Comment parvenir à relever ce défi d’une relation acheteur/fournisseur saine et durable ? En l’intégrant dans la chaîne de création de valeur de la société, en dépoussiérant les modes de rétribution des fournisseurs (contrats à revoir, système du “pay as you grow”, valorisation commerciale croisée, etc.), en pratiquant la reverse evaluation comme Urgo, Thales ou Legrand qui se font évaluer par leurs fournisseurs et en adoptant le modèle de l’innovation ouverte comme Procter & Gamble. Il faudra savoir parler d’une seule voix au fournisseur comme au client grâce aux outils de la cloud technology (technologie en nuage).
À terme, la fonction achats est appelée à devenir une fonction de management de la demande à travers la réinvention du business model et l’établissement de liens de partenariats avec les clients internes. « Le service sans la servilité », a résumé Natacha Tréhan en reprenant une expression d’Antoine Doussaint, directeur des achats du groupe La Poste. Demain, l’acheteur sera un procurement innovation manager (directeur de l’innovation achats), un performance engineering manager (ingénieur de la performance), un supplier sustainability officer (chargé de la RSE fournisseurs).

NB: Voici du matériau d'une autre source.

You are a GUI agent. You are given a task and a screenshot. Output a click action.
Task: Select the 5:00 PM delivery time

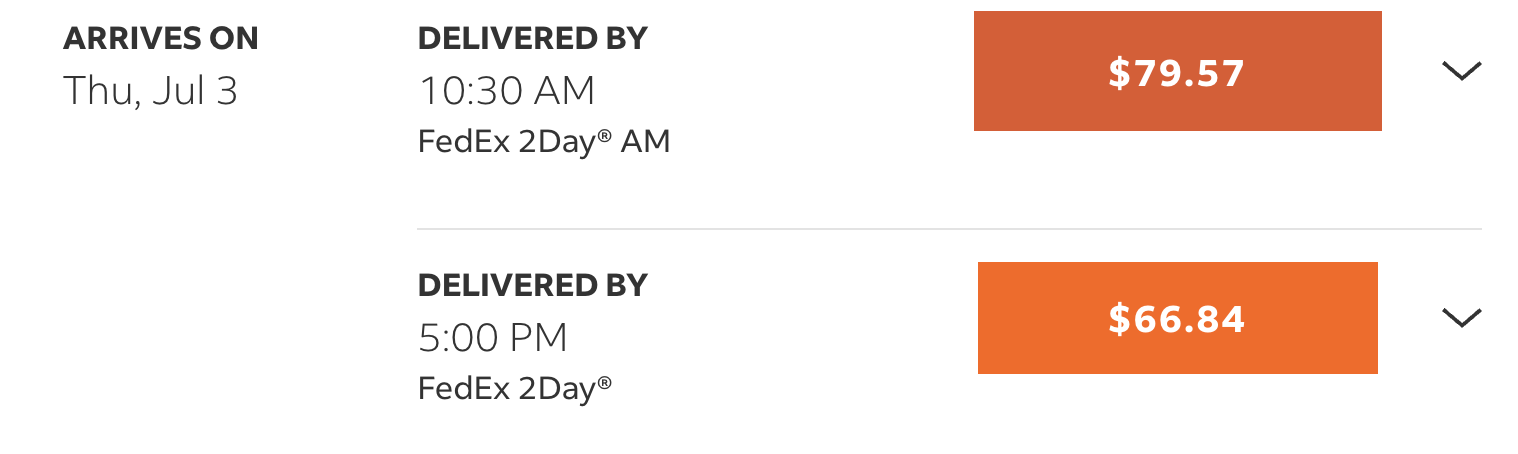tap(493, 338)
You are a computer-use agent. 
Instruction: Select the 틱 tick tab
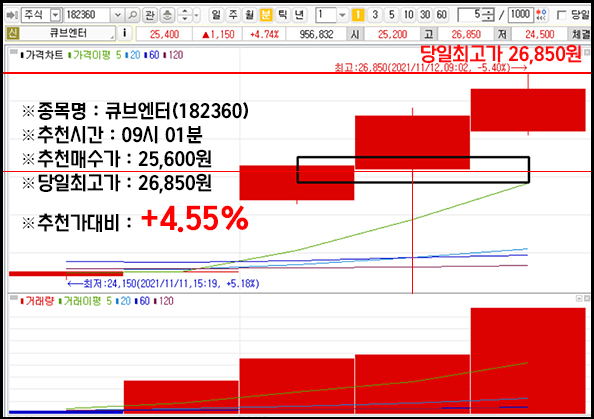point(283,15)
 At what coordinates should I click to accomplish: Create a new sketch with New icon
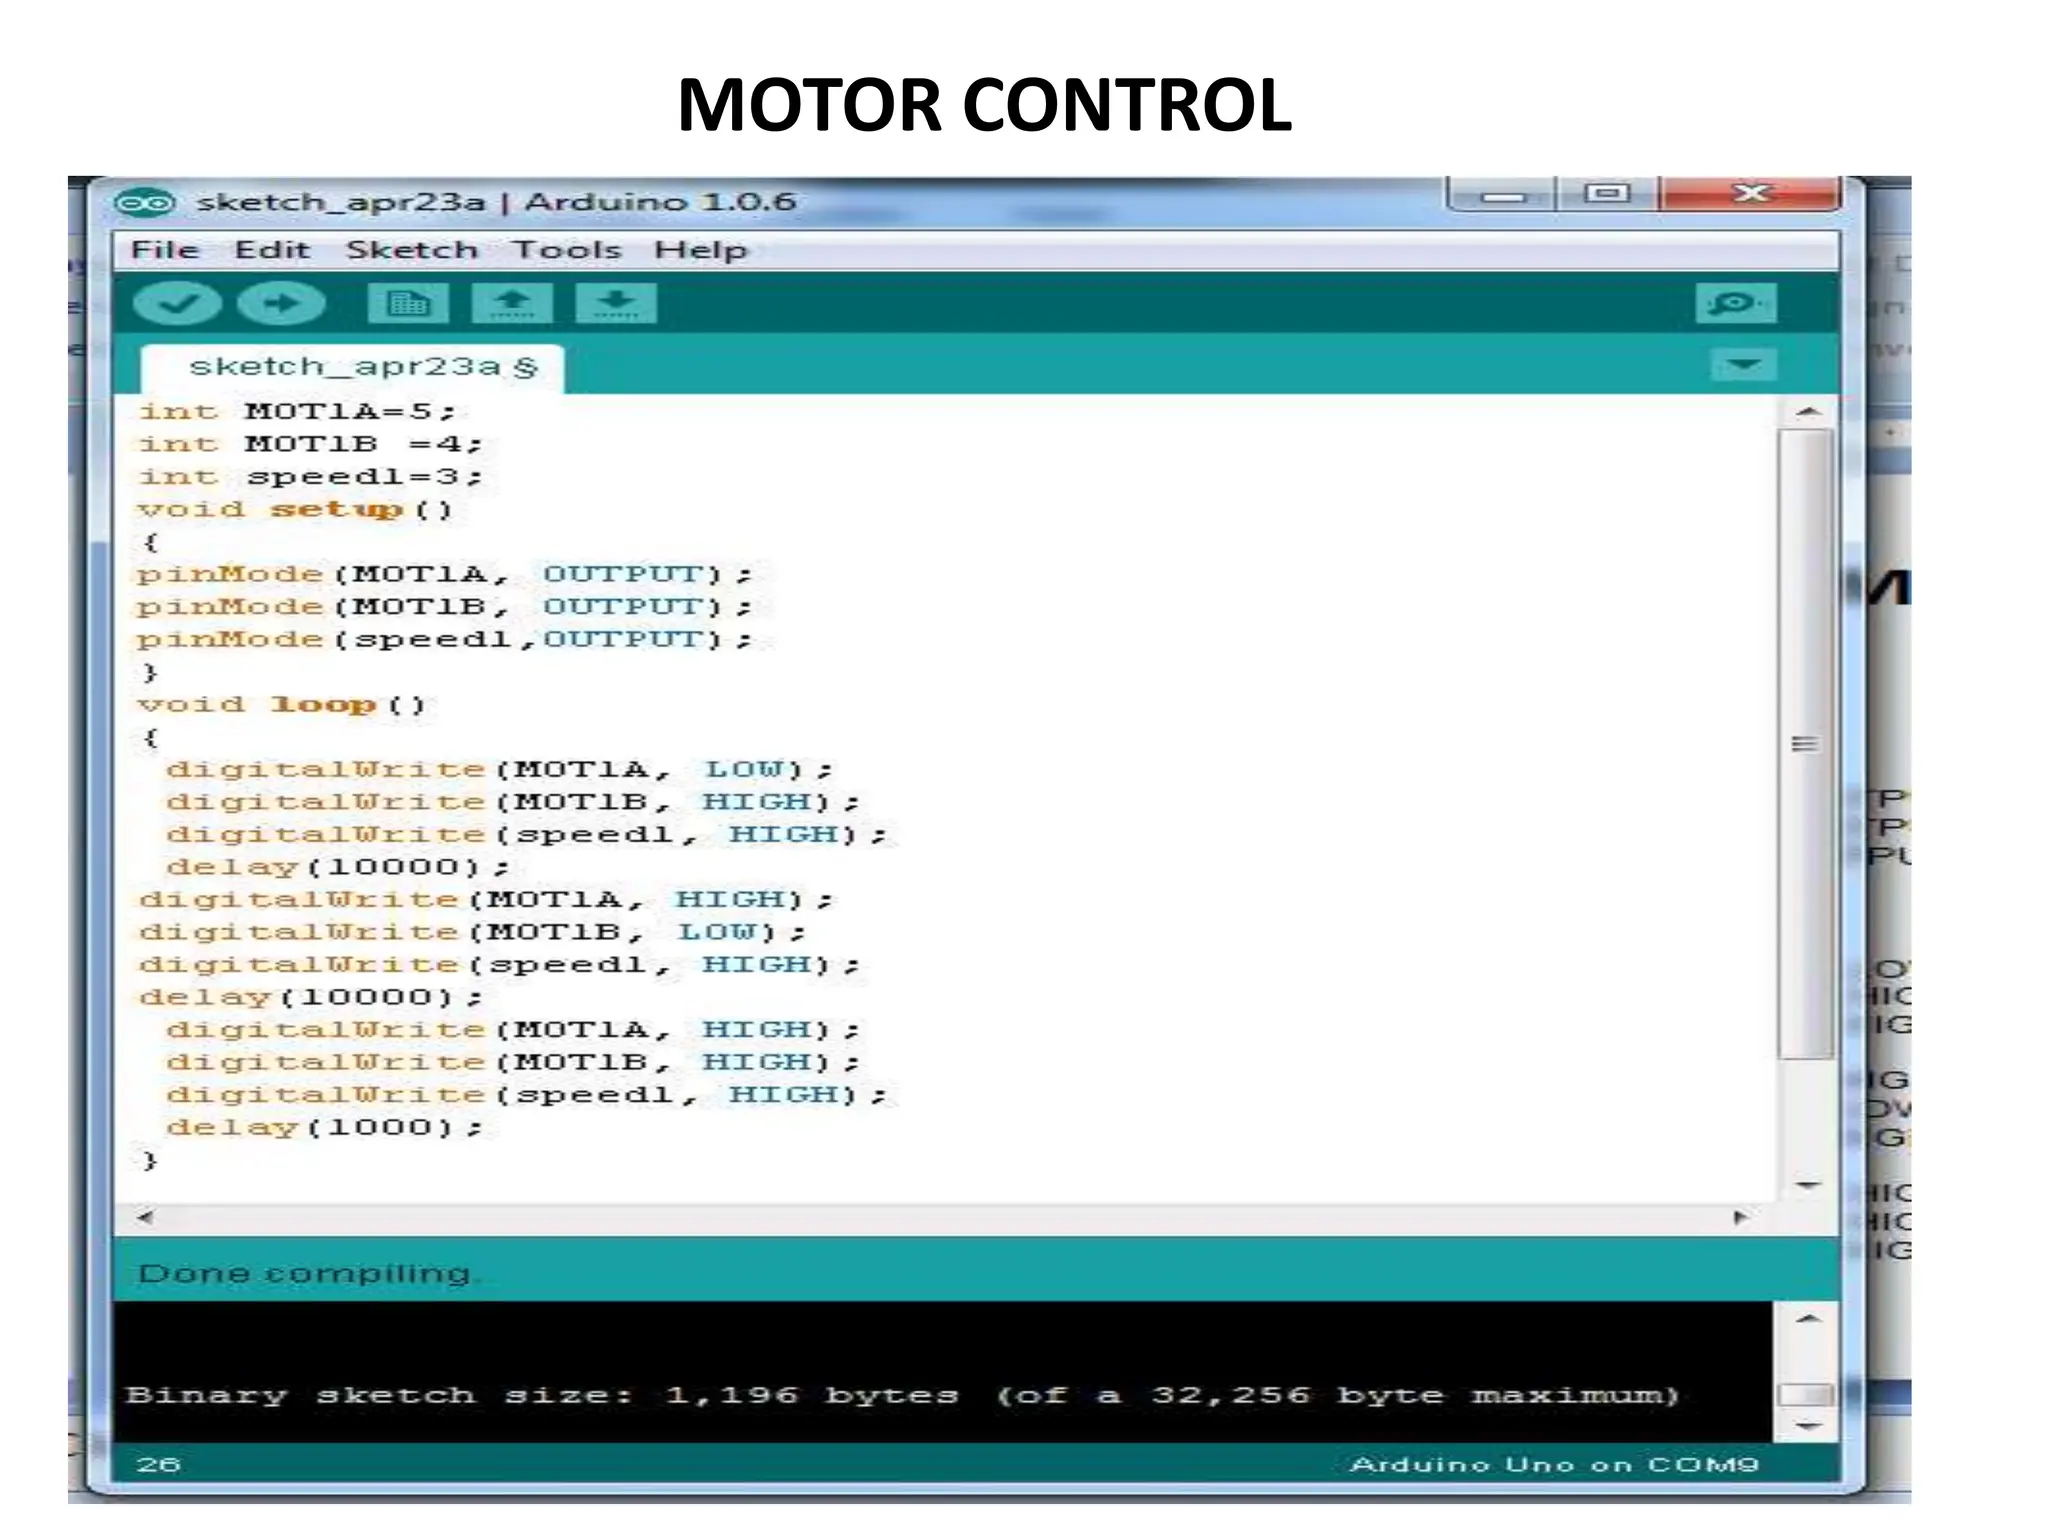click(408, 303)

Enfin, dans une phase d’analyse plus psychologique, elle a suggéré que le leadership basé sur l’autorité céderait de plus en plus de terrain à l’intelligence émotionnelle, notamment en raison de l’évolution du profil des futurs acheteurs, enfants de cette révolution noétique.

Témoignages de directeurs achats sur leur métier

Après un déjeuner propice au réseautage, l’après-midi a été tout aussi riche en présentations orales. L’intervention d’Éric Dewilde, directeur achats du Crédit Agricole, juste après le repas, a marqué les esprits par son dynamisme et son humour. Un discours qui détonait dans l’univers bancaire policé. On retiendra sa volonté de développer la RSE au cœur des stratégies achats.

Régis Tourrolier, vice president, procurement engineering officer et Jean-Philippe Collin, vice president, chief procurement officer de Sanofi, ont fait une présentation en binôme : Régis Tourrolier a explicité la stratégie procurement de Sanofi et Jean-Philippe Collin a donné sa vision de l’évolution des organisations achats, des enjeux géopolitiques sur la fonction et de l’avenir des relations fournisseurs à travers une vidéo. Jean-Baptiste Hy a donné son point de vue sur les spécificités du secteur public.

Enfin, le forum a été clôturé par le président de la Cdaf, Pierre Pelouzet. L’avenir des relations client fournisseur était au cœur de son intervention, avec un souci prioritaire d’améliorer et de valoriser à l’avenir les relations entre les PME et leurs grands donneurs d’ordres.

(1) Wafik Azmi-Salib est aujourd'hui directeur du revenue management et du pricing du groupe. Fabienne Lecuyer, participante elle aussi au forum DESMA, lui a succédé.